# Q: Which is the best way to invest $250K? And why?

It all depends on your time-frame. If you don’t have much time before you need the money, you’ll want to invest conservatively. Unfortunately, that likely means that you won’t earn much on your money; the 5-year U.S. Treasury is paying just 2.02%.

If you have time to let your money grow before you need it, you could invest in the S&P 500. Historically, over the past 50 years, it has returned 9.7%, including dividends. If history repeats, your money could be worth over $630,000 in ten years and over $1.6 million after 20 years.

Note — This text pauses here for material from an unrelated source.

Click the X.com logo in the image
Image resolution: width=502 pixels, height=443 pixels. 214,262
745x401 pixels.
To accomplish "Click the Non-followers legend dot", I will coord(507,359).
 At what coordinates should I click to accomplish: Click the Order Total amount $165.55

Of course that would mean putting all of your money into the stock market; that could be too risky a proposition. You could simply carve off a portion and invest it in bonds.

The percentage allocation is based on your comfort level. Many advisors suggest a “110 minus your age” approach. If you are 30 years old, you would put 80% (110 – 30 = 80) of you money in stocks and the remaining 20% in bonds. If you were 40 years old, yo would put 70% in stocks and 30% in bonds, etc.

If you are somewhat risk averse, you could tweak the “110 minus your age” approach and ratchet it down a bit, perhaps change it to “100 minus your age.” So at 30 you would have 70% in stocks.

If you have a reasonable appetite for risk, you could ten tweak the “110 minus your age” approach and ratchet it up somewhat, perhaps change it to “120 minus your age.” So at 30 you would have 90% in stocks.

Regardless, every year, or five, or ten — whatever time-frame you choose — you would adjust your portfolio as appropriate. For instance, if as a 30-year old you started with 80% in stocks, you might decrease that to 70% when you turn 40. You could do that by either selling some of the stock portion of your portfolio or buying more of the bonds by adding new money to your investments.

The amount that you are investing is immaterial; the approach is the same. But just to whet your appetite a bit… if you assume a 7% combined, compounded annual growth rate, if you are 40 years old, your $250,000 would be worth $1.4 million when reach your 65th birthday.

Best of luck

*originally published on: Quora*

# Q: What is the secret of the ability to make money?

If you are looking at the ability to make money investing in the stock market, the answer is: time.

The more time you have, the longer your money has to compound. A $10,000 investment growing at 7% a year would be worth: $20,000 after 10 years, $39,000 after 20 years, $76,000 after 30 years, and $150,000 after 40 years.

Compare that to a $3,000 invest every year for 20 years. After 20 years, that annual investment of $3,000 would be worth $131,000.

By starting early, the person would invested $10,000 would have $150,000 — that’s $19,000 more than the person who started 20 years later and invested $60,000.

The earlier you start investing, the better off you’ll likely be.

*originally published on Quora*

# Q: How risky is it to invest all 401(k)/IRAs into S&P 500 index funds?

Putting all your eggs in one basket — even if that basket is comprised of 500 of the largest publicly traded companies in the USA — is risky. Recently, the S&P has been performing well, but less than a decade ago, it lost 37% in one year. Could you stomach that kind of decline?

Most people are better off spreading their risk around somewhat. Most financial advisors will suggest a 60/40 or 70/30 portfolio. That is, 60% of you money in the S&P 500 and 40% in U.S. Treasuries or in a corporate bond fund.

That said, Warren Buffett — arguably the greatest investor ever — has indicated that upon his demise, his wife’s money will be in a 90/10 portfolio: 90% in an S&P 500 index fund and 10% in short-term treasuries.